Go through the listing and retype each line exactly.
____________________
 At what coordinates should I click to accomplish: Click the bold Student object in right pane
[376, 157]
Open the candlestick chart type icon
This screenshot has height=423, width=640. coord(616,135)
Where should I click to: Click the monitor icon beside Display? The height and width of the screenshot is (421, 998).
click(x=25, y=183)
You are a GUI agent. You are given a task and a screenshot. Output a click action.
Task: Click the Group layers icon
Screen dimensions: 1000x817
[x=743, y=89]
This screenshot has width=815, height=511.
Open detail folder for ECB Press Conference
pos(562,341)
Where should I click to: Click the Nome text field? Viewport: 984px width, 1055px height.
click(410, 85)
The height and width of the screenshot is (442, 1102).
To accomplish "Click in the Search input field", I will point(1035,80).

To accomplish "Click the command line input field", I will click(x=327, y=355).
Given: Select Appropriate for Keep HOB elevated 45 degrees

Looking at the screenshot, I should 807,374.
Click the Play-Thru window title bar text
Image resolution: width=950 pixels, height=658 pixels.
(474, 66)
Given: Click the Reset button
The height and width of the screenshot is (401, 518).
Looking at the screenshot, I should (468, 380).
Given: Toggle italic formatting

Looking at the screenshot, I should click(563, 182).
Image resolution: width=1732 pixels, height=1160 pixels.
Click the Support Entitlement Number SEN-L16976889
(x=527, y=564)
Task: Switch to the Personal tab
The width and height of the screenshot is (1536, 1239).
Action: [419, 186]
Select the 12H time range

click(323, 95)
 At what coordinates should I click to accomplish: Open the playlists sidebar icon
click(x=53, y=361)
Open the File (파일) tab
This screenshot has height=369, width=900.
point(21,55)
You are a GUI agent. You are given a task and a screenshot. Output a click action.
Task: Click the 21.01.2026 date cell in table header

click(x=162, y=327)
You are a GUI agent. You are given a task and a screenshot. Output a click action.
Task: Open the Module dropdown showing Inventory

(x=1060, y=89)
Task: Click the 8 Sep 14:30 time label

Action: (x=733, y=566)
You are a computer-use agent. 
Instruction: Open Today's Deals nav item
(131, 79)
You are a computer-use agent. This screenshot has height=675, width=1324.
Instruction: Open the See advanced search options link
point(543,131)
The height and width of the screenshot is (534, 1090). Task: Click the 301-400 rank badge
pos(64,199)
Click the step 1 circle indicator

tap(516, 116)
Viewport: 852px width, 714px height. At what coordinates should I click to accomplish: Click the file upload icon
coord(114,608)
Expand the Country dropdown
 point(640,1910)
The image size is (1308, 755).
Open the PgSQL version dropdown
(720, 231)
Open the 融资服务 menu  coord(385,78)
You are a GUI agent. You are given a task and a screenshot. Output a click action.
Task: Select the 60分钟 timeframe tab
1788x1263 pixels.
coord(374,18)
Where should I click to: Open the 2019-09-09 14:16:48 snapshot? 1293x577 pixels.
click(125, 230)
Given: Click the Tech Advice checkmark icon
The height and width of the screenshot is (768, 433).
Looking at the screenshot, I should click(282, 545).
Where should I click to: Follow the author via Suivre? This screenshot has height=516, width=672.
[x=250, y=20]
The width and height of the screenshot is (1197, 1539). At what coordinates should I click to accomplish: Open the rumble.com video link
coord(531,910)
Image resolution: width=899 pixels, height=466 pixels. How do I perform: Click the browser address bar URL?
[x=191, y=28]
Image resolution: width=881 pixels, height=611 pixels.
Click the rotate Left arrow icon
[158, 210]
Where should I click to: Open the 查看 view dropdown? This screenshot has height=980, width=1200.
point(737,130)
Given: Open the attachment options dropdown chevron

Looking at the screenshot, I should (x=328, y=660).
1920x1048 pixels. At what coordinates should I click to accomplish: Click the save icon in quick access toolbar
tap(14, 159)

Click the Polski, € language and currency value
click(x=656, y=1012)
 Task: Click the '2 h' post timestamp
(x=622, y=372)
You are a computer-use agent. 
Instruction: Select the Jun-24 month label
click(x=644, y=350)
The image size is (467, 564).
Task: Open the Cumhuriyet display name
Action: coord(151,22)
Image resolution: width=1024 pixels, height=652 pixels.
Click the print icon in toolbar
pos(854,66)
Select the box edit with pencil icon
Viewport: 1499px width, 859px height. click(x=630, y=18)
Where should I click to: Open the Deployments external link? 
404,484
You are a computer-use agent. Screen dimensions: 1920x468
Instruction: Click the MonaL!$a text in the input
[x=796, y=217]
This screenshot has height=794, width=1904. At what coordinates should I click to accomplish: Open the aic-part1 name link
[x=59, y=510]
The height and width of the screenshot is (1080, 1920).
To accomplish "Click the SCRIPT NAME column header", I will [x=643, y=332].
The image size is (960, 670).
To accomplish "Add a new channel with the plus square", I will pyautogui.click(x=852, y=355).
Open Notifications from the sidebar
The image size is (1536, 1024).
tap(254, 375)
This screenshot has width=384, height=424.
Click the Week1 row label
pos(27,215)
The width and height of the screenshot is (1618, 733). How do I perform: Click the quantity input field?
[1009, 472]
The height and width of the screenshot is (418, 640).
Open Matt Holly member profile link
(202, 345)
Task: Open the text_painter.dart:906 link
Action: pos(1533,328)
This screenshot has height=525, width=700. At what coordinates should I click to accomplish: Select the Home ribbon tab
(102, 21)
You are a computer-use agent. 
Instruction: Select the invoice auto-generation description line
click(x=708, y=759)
____________________
Solution for this problem:
 At what coordinates should I click to accomplish: Click the bold Student object in right pane
[376, 157]
Open the candlestick chart type icon
This screenshot has height=423, width=640. coord(616,135)
Where should I click to: Click the monitor icon beside Display? The height and width of the screenshot is (421, 998).
click(x=25, y=183)
You are a GUI agent. You are given a task and a screenshot. Output a click action.
Task: Click the Group layers icon
Screen dimensions: 1000x817
[x=743, y=89]
This screenshot has width=815, height=511.
Open detail folder for ECB Press Conference
pos(562,341)
Where should I click to: Click the Nome text field? Viewport: 984px width, 1055px height.
click(410, 85)
The height and width of the screenshot is (442, 1102).
To accomplish "Click in the Search input field", I will point(1035,80).

To accomplish "Click the command line input field", I will click(x=327, y=355).
Given: Select Appropriate for Keep HOB elevated 45 degrees

Looking at the screenshot, I should 807,374.
Click the Play-Thru window title bar text
Image resolution: width=950 pixels, height=658 pixels.
(474, 66)
Given: Click the Reset button
The height and width of the screenshot is (401, 518).
Looking at the screenshot, I should (468, 380).
Given: Toggle italic formatting

Looking at the screenshot, I should click(563, 182).
Image resolution: width=1732 pixels, height=1160 pixels.
Click the Support Entitlement Number SEN-L16976889
(x=527, y=564)
Task: Switch to the Personal tab
The width and height of the screenshot is (1536, 1239).
Action: [419, 186]
Select the 12H time range

click(323, 95)
 At what coordinates should I click to accomplish: Open the playlists sidebar icon
click(x=53, y=361)
Open the File (파일) tab
This screenshot has height=369, width=900.
point(21,55)
You are a GUI agent. You are given a task and a screenshot. Output a click action.
Task: Click the 21.01.2026 date cell in table header

click(x=162, y=327)
You are a GUI agent. You are given a task and a screenshot. Output a click action.
Task: Open the Module dropdown showing Inventory

(x=1060, y=89)
Task: Click the 8 Sep 14:30 time label

Action: (x=733, y=566)
You are a computer-use agent. 
Instruction: Open Today's Deals nav item
(131, 79)
You are a computer-use agent. This screenshot has height=675, width=1324.
Instruction: Open the See advanced search options link
point(543,131)
The height and width of the screenshot is (534, 1090). Task: Click the 301-400 rank badge
pos(64,199)
Click the step 1 circle indicator

tap(516, 116)
Viewport: 852px width, 714px height. At what coordinates should I click to accomplish: Click the file upload icon
coord(114,608)
Expand the Country dropdown
 point(640,1910)
The image size is (1308, 755).
Open the PgSQL version dropdown
(720, 231)
Open the 融资服务 menu  coord(385,78)
You are a GUI agent. You are given a task and a screenshot. Output a click action.
Task: Select the 60分钟 timeframe tab
1788x1263 pixels.
coord(374,18)
Where should I click to: Open the 2019-09-09 14:16:48 snapshot? 1293x577 pixels.
click(125, 230)
Given: Click the Tech Advice checkmark icon
The height and width of the screenshot is (768, 433).
Looking at the screenshot, I should click(282, 545).
Where should I click to: Follow the author via Suivre? This screenshot has height=516, width=672.
[x=250, y=20]
The width and height of the screenshot is (1197, 1539). At what coordinates should I click to accomplish: Open the rumble.com video link
coord(531,910)
Image resolution: width=899 pixels, height=466 pixels. How do I perform: Click the browser address bar URL?
[x=191, y=28]
Image resolution: width=881 pixels, height=611 pixels.
Click the rotate Left arrow icon
[158, 210]
Where should I click to: Open the 查看 view dropdown? This screenshot has height=980, width=1200.
point(737,130)
Given: Open the attachment options dropdown chevron

Looking at the screenshot, I should (x=328, y=660).
1920x1048 pixels. At what coordinates should I click to accomplish: Click the save icon in quick access toolbar
tap(14, 159)

Click the Polski, € language and currency value
click(x=656, y=1012)
 Task: Click the '2 h' post timestamp
(x=622, y=372)
You are a computer-use agent. 
Instruction: Select the Jun-24 month label
click(x=644, y=350)
The image size is (467, 564).
Task: Open the Cumhuriyet display name
Action: coord(151,22)
Image resolution: width=1024 pixels, height=652 pixels.
Click the print icon in toolbar
pos(854,66)
Select the box edit with pencil icon
Viewport: 1499px width, 859px height. click(x=630, y=18)
Where should I click to: Open the Deployments external link? 
404,484
You are a computer-use agent. Screen dimensions: 1920x468
Instruction: Click the MonaL!$a text in the input
[x=796, y=217]
This screenshot has height=794, width=1904. At what coordinates should I click to accomplish: Open the aic-part1 name link
[x=59, y=510]
The height and width of the screenshot is (1080, 1920).
To accomplish "Click the SCRIPT NAME column header", I will [x=643, y=332].
The image size is (960, 670).
To accomplish "Add a new channel with the plus square", I will pyautogui.click(x=852, y=355).
Open Notifications from the sidebar
The image size is (1536, 1024).
tap(254, 375)
This screenshot has width=384, height=424.
Click the Week1 row label
pos(27,215)
The width and height of the screenshot is (1618, 733). How do I perform: Click the quantity input field?
[1009, 472]
The height and width of the screenshot is (418, 640).
Open Matt Holly member profile link
(202, 345)
Task: Open the text_painter.dart:906 link
Action: pos(1533,328)
This screenshot has height=525, width=700. At what coordinates should I click to accomplish: Select the Home ribbon tab
(102, 21)
You are a computer-use agent. 
Instruction: Select the invoice auto-generation description line
click(x=708, y=759)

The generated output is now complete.